A indústria de cinema acusa o Seedance, serviço chinês de geração de vídeos, de uso não autorizado de obras protegidas nos Estados Unidos em larga escala. A denúncia veio após a circulação de um clipe que mostra Brad Pitt e Tom Cruise em uma briga simulada na cobertura de um edifício. A divulgação ocorreu na madrugada de sexta-feira (13), após o vídeo ter ficado disponível online desde terça (10).

O Seedance 2.0, desenvolvido pela ByteDance, esteve em fase de teste limitada na China.

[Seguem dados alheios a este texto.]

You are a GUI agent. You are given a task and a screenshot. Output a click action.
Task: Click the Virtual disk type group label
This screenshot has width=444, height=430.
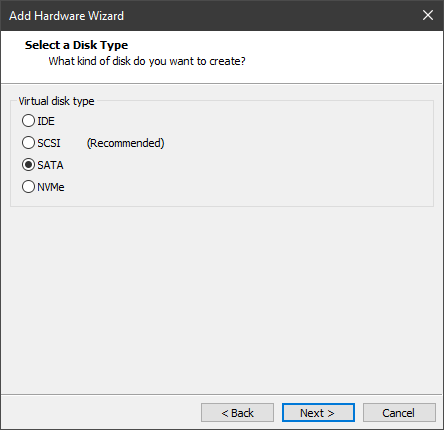click(56, 101)
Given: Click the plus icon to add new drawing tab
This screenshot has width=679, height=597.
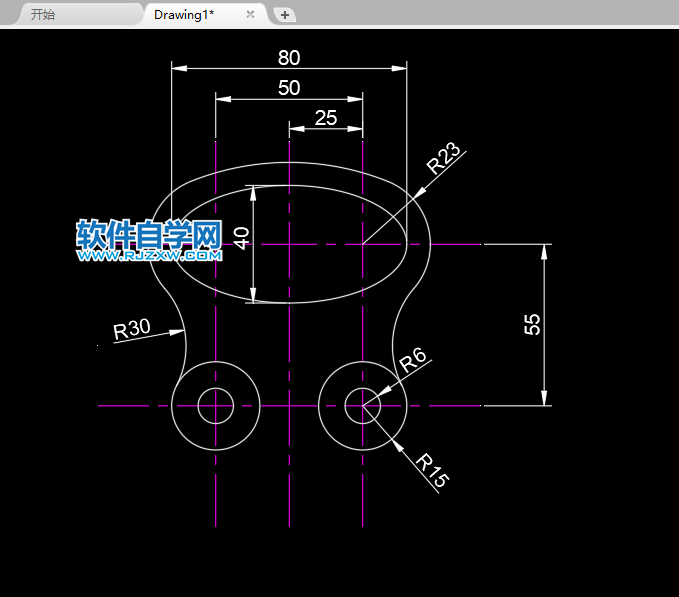Looking at the screenshot, I should 285,15.
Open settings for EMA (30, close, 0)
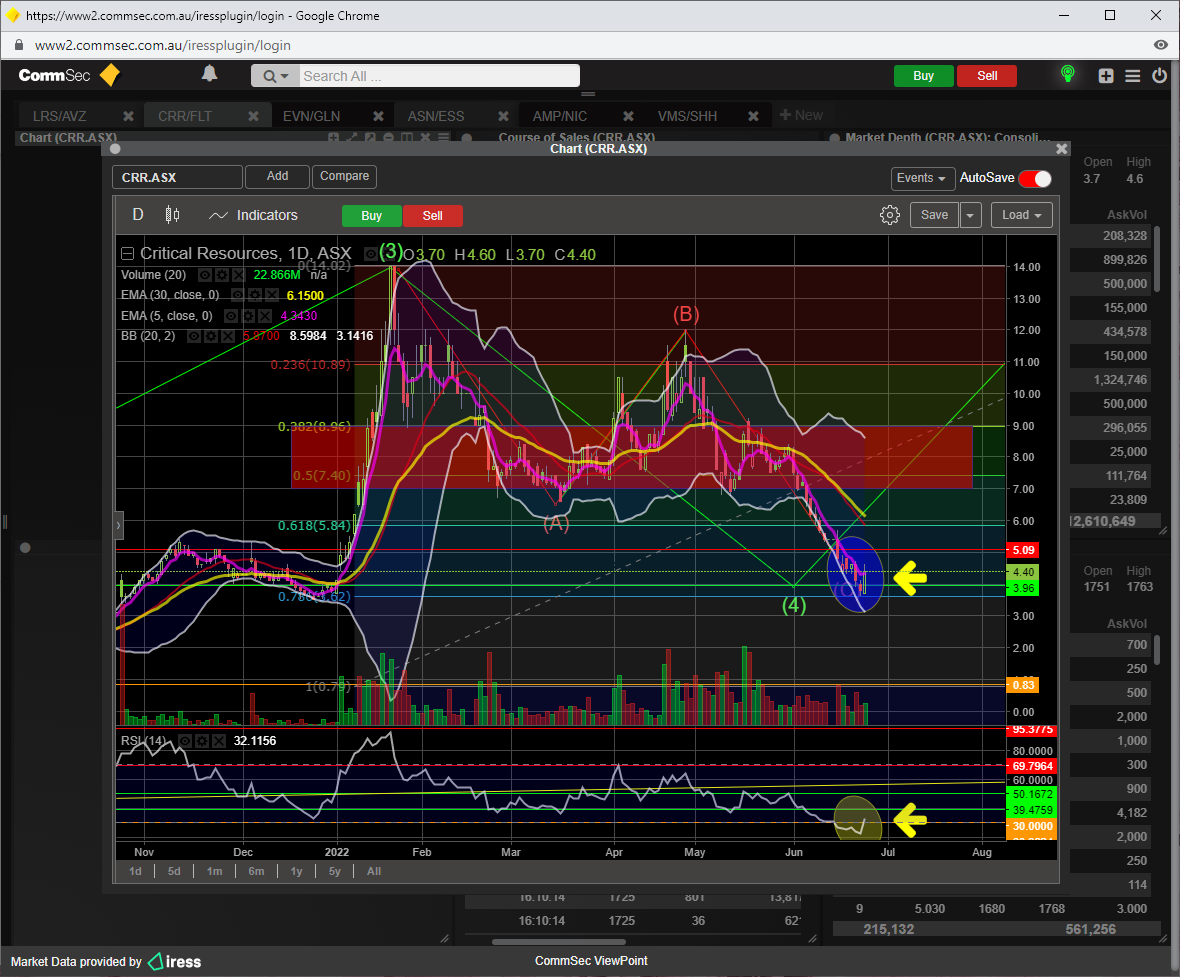Viewport: 1180px width, 977px height. coord(255,295)
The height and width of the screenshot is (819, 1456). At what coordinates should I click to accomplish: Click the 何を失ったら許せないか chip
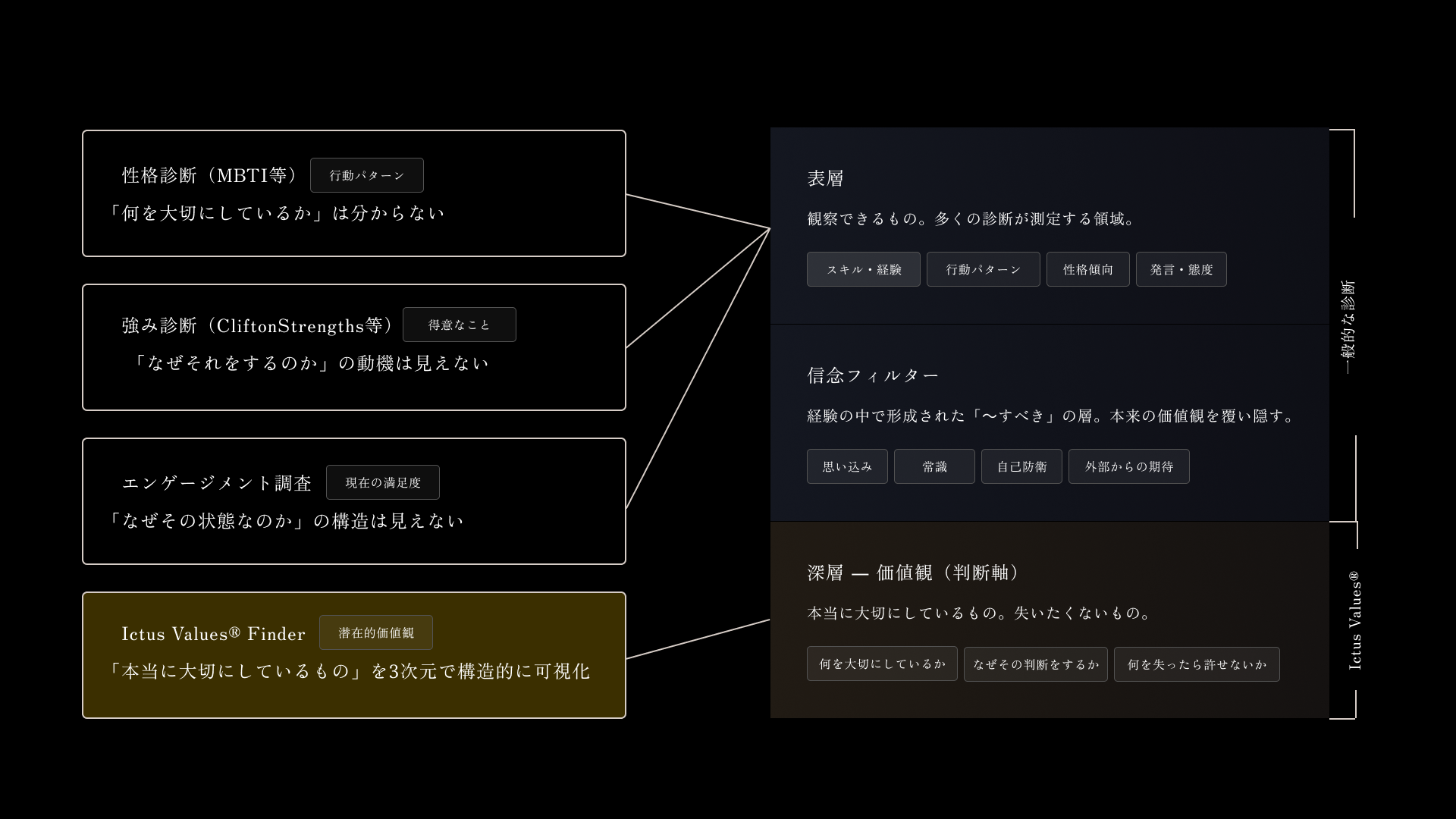click(1197, 664)
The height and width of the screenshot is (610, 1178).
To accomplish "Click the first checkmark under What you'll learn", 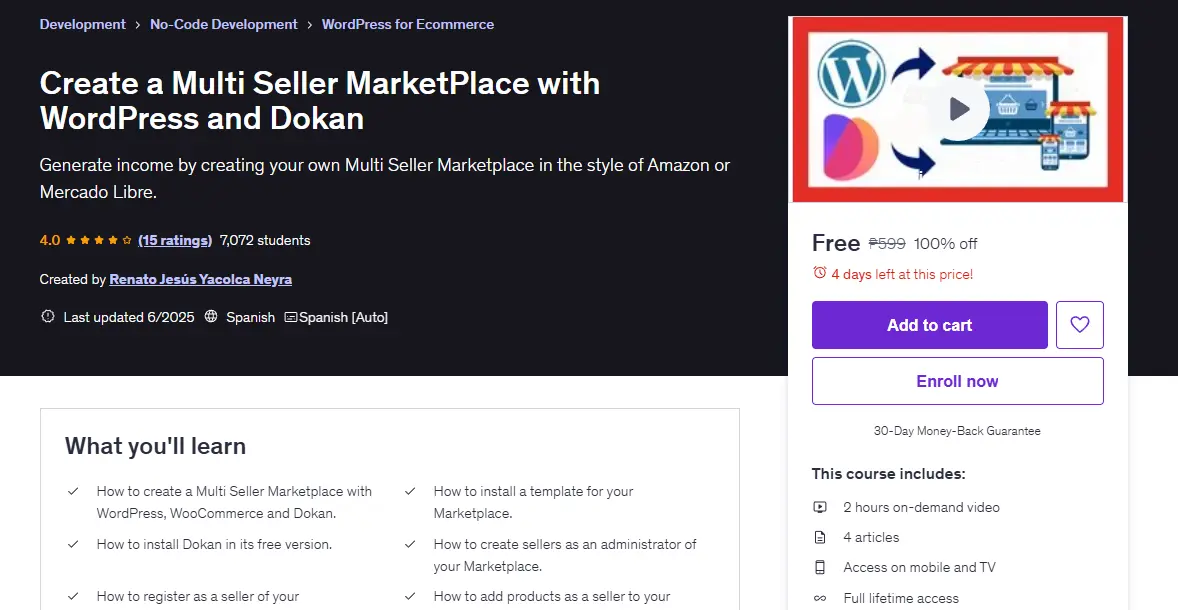I will coord(73,491).
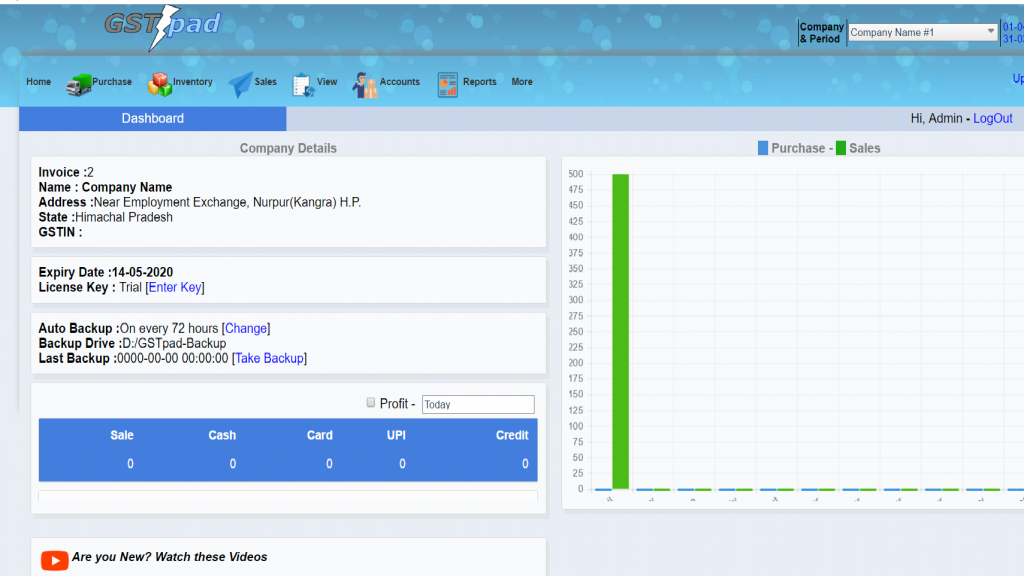Open the Today period selector
This screenshot has width=1024, height=576.
pos(478,404)
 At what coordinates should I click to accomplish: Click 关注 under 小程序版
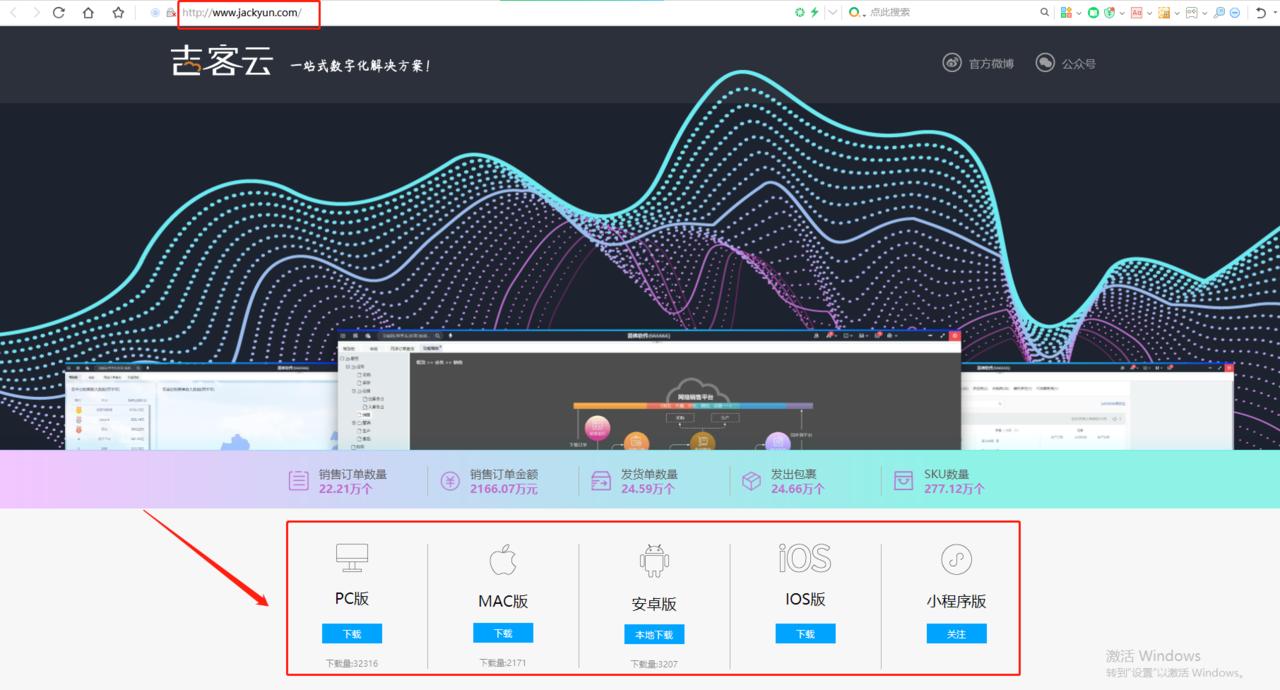click(956, 634)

Mesmo assim, imagens hiper-realistas com Pitt, Cruise e outros personagens deslocaram-se pelas redes sociais, ampliando a discussão sobre a fidelidade de produções geradas por IA.

Segundo Charles H. Rivkin, presidente da Motion Picture Association, o software operou sem garantias contra falsificação, o que configuraria uso não autorizado de obras americanas protegidas por direitos autorais. A acusação afirma que a prática prejudica criadores e empregos nos EUA.

Reação da indústria

A nota pública da MPA sustenta que a Seedance 2.0 violou direitos autorais de forma abrangente, questionando a responsabilidade da plataforma diante de conteúdos gerados por IA. A entidade representa grandes estúdios, incluindo Disney, Universal, Warner e Netflix.

O comunicado reforça a necessidade de mecanismos de proteção aos direitos autorais em serviços de IA que geram imagens realistas. Autoridades e empresas do setor avaliam impactos nas negociações de parcerias, licenciamento e fiscalização de conteúdo gerado por IA.